(GIVEN DATA)

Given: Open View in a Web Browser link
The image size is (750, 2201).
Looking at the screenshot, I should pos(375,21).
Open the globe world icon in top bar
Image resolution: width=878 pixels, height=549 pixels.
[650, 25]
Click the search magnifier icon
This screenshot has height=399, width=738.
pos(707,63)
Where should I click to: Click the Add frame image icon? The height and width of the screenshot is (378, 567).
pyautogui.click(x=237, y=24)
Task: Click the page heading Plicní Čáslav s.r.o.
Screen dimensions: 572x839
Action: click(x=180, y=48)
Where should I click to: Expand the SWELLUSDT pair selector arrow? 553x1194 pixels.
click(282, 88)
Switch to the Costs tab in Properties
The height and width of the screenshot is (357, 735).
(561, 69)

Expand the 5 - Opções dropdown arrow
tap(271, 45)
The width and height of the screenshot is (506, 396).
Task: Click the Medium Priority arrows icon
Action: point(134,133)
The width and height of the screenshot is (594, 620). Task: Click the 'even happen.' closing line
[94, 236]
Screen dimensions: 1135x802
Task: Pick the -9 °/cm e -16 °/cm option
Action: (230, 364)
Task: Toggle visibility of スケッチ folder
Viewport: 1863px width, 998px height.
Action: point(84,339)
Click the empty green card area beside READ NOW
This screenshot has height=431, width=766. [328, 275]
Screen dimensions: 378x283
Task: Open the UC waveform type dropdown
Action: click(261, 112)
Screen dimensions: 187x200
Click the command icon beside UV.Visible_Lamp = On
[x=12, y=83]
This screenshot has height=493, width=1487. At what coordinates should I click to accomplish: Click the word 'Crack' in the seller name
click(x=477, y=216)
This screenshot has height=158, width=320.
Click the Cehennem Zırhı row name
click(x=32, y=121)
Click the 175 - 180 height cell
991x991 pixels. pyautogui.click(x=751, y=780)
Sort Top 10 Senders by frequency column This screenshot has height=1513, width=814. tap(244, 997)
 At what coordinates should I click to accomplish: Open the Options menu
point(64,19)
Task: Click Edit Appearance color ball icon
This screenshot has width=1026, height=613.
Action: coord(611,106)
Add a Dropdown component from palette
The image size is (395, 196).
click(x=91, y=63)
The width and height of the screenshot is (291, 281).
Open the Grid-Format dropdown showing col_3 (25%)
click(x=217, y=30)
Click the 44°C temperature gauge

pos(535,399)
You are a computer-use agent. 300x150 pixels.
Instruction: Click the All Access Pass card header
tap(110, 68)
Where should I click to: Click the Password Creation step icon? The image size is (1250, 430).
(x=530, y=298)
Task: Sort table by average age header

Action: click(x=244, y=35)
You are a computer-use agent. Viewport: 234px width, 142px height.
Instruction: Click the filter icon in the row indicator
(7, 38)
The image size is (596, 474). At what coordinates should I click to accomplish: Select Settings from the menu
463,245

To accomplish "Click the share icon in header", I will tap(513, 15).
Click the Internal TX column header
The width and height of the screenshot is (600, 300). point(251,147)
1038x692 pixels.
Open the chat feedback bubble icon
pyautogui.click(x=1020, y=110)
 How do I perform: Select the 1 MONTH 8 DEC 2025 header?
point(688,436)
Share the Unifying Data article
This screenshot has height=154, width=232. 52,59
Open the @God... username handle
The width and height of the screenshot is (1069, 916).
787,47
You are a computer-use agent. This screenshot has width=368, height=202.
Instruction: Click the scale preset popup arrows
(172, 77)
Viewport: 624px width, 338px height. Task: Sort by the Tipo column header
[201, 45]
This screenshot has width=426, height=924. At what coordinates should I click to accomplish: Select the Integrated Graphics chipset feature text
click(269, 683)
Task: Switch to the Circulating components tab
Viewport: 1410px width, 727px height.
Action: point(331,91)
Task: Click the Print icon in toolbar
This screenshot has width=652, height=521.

(WHAT YOU ARE ASKED TO DO) Select and copy each line from the data that includes the word "agent".

(EXPECTED OUTPUT)
You are a computer-use agent. 300x150 pixels.
You are a computer-use agent. Viewport: 234px width, 142px height.
You are a computer-use agent. This screenshot has width=368, height=202.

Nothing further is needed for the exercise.